> _What to work on_: Reproduce each line of the records below word for word, omitting the pictures from your answer.

————————

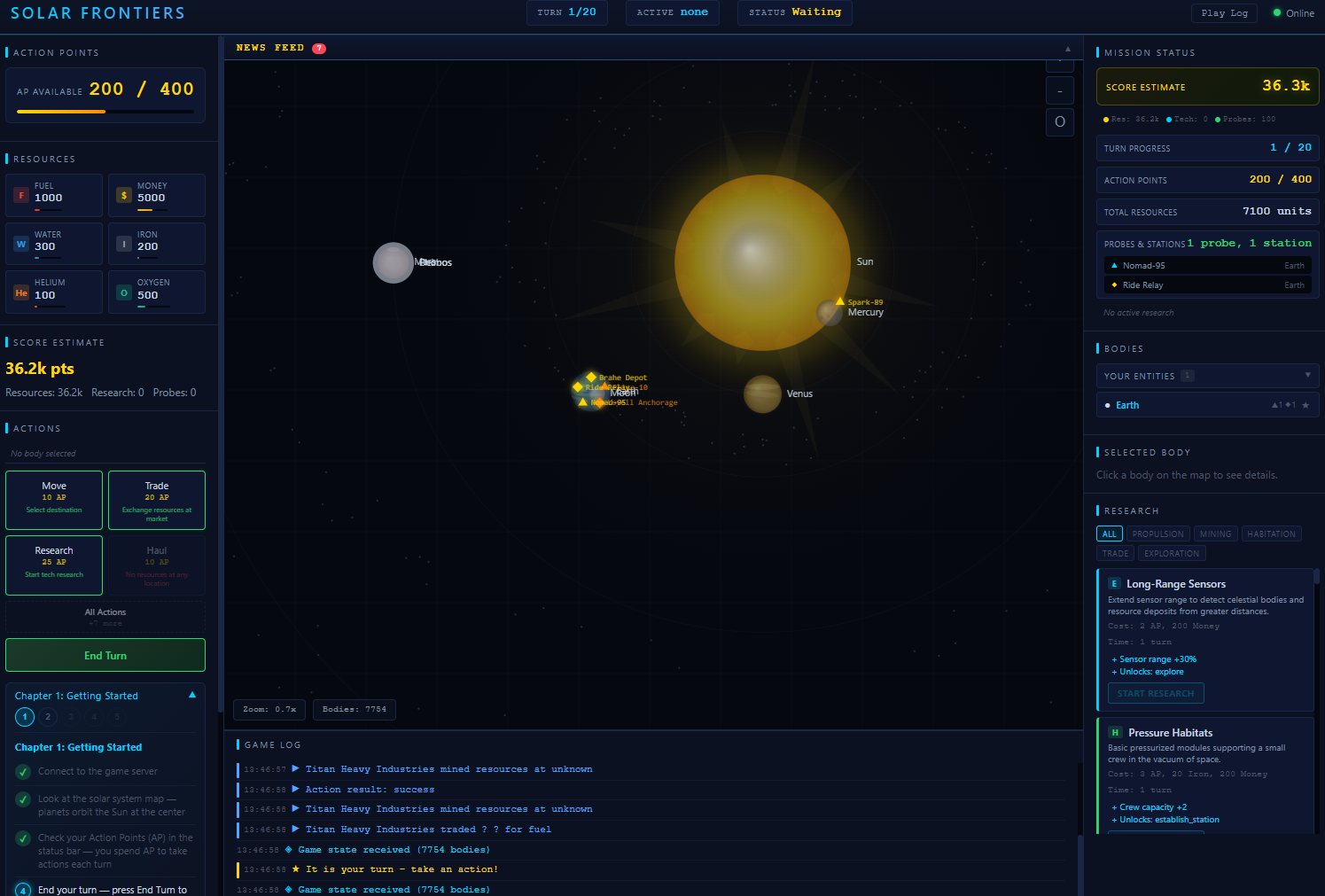This screenshot has width=1325, height=896.
Task: Enable the PROPULSION research filter
Action: [x=1157, y=533]
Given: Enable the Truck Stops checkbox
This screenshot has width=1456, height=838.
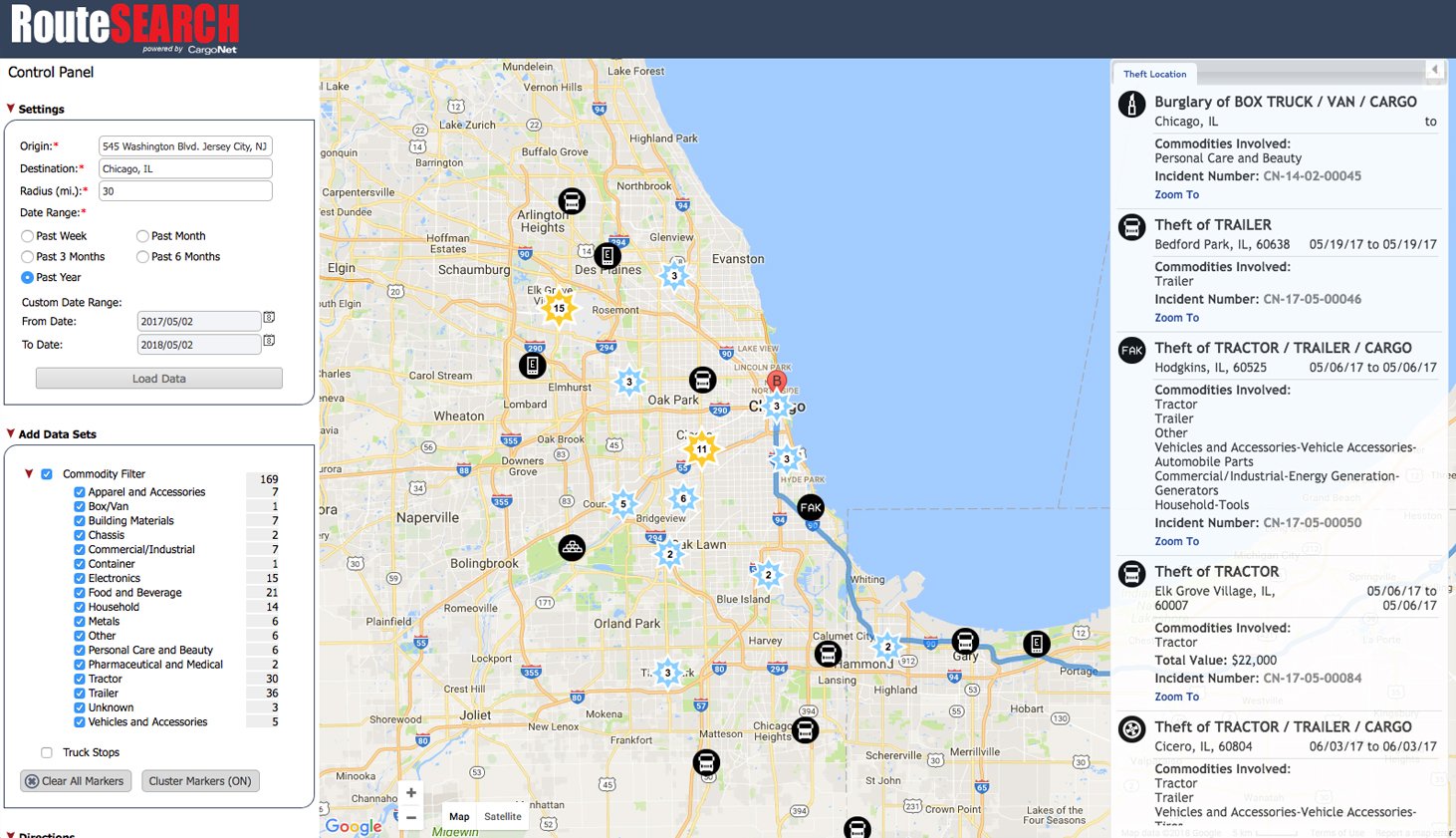Looking at the screenshot, I should tap(46, 752).
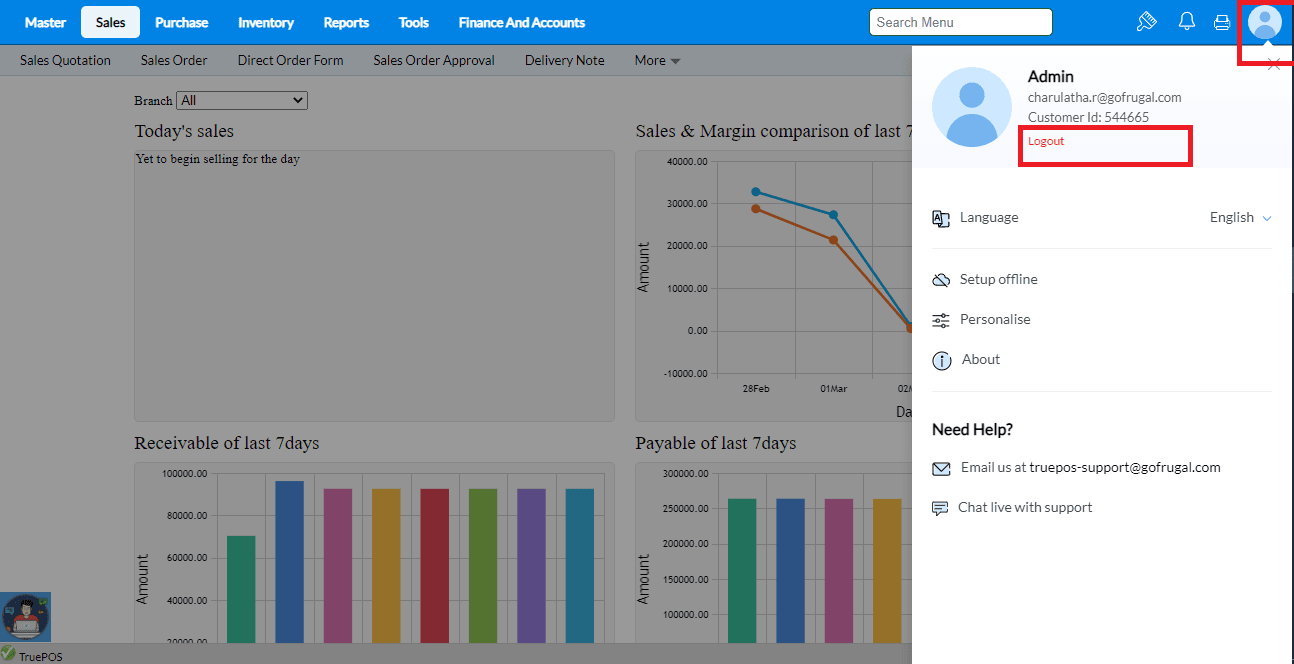Open the notifications bell
Viewport: 1294px width, 664px height.
(x=1187, y=22)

————————

> _Written reply_:
This screenshot has width=1325, height=896.
Task: Enable the PROPULSION research filter
Action: [x=1157, y=533]
Given: Enable the Truck Stops checkbox
This screenshot has width=1456, height=838.
Looking at the screenshot, I should tap(46, 752).
Open the notifications bell
Viewport: 1294px width, 664px height.
(x=1187, y=22)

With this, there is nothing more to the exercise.